Les Québécois n’aiment pas la chicane.  Mais comme leurs ancêtres français, ils aiment la polémique et ne détestent pas débattre.  À preuve, depuis près de cent ans, ils tergiversent sur une possible séparation du Québec de l’ensemble canadien.  Joseph-Napoléon Francoeur, député de son état, en 1917 proposait que le Québec se sépare de la Confédération canadienne. La crise avait pris une telle ampleur que la Gendarmerie royale du Canada a faite appel à l’armée pour mater  les foules contestataires.  Résultat :  plusieurs manifestants tués et des dizaines d’arrestations : comme en….  Quelques décennies auparavant, en 1838, Robert Nelson proclamait l’indépendance du Bas-Canada : le Québec d’aujourd’hui. 

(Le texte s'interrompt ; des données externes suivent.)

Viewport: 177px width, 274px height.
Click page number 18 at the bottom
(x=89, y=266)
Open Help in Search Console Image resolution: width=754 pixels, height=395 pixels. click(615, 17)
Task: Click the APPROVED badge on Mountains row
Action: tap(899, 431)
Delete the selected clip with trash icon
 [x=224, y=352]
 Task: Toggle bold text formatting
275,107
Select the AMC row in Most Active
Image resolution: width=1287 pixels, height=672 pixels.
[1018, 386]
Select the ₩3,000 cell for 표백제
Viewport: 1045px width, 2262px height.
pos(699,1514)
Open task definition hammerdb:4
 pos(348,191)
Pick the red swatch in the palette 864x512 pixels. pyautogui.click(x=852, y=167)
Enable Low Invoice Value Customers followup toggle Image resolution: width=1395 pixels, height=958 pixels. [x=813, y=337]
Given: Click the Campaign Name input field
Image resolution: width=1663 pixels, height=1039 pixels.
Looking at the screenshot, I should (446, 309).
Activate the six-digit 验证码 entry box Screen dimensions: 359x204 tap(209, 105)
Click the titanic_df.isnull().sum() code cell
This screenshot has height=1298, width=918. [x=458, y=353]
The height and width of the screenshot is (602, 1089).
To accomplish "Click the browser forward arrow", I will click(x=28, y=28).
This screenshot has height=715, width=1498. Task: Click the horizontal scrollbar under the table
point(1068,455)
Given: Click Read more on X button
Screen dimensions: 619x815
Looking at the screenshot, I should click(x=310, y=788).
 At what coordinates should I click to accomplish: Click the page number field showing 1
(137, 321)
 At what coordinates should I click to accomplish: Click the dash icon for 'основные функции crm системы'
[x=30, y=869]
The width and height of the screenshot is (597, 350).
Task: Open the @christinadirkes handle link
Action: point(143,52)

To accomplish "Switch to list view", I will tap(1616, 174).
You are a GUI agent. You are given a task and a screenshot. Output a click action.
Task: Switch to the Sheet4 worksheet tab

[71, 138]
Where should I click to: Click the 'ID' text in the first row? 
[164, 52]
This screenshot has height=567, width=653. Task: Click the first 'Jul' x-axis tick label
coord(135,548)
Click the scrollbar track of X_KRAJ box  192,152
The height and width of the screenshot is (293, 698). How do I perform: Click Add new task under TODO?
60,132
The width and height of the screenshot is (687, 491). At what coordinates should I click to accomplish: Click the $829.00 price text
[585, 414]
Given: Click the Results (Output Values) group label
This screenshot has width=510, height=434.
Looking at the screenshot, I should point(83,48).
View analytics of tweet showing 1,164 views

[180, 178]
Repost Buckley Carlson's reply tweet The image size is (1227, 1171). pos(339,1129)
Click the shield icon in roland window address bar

Toujours à propos de Robert Nelson, et toujours 1838,  il proposait la séparation de l’Église et de l’État.  Dans cette même année, Mgr Lartigue, évêque de Montréal,  dénonçait le Rapport Durham dont le but était d’angliciser les canadiens-français, que Jean Lesage dans les années 1960 transforma en québécois.   C’est sans oublier qu’en 1897, Mgr Bruchési, lui aussi évêque de Montréal,  rejetait la création d’un véritable ministère de l’éducation, loi pourtant adoptée par le gouvernement de l’époque. Il a fallu attendre en 1964 et le gouvernement Lesage pour la suite des choses.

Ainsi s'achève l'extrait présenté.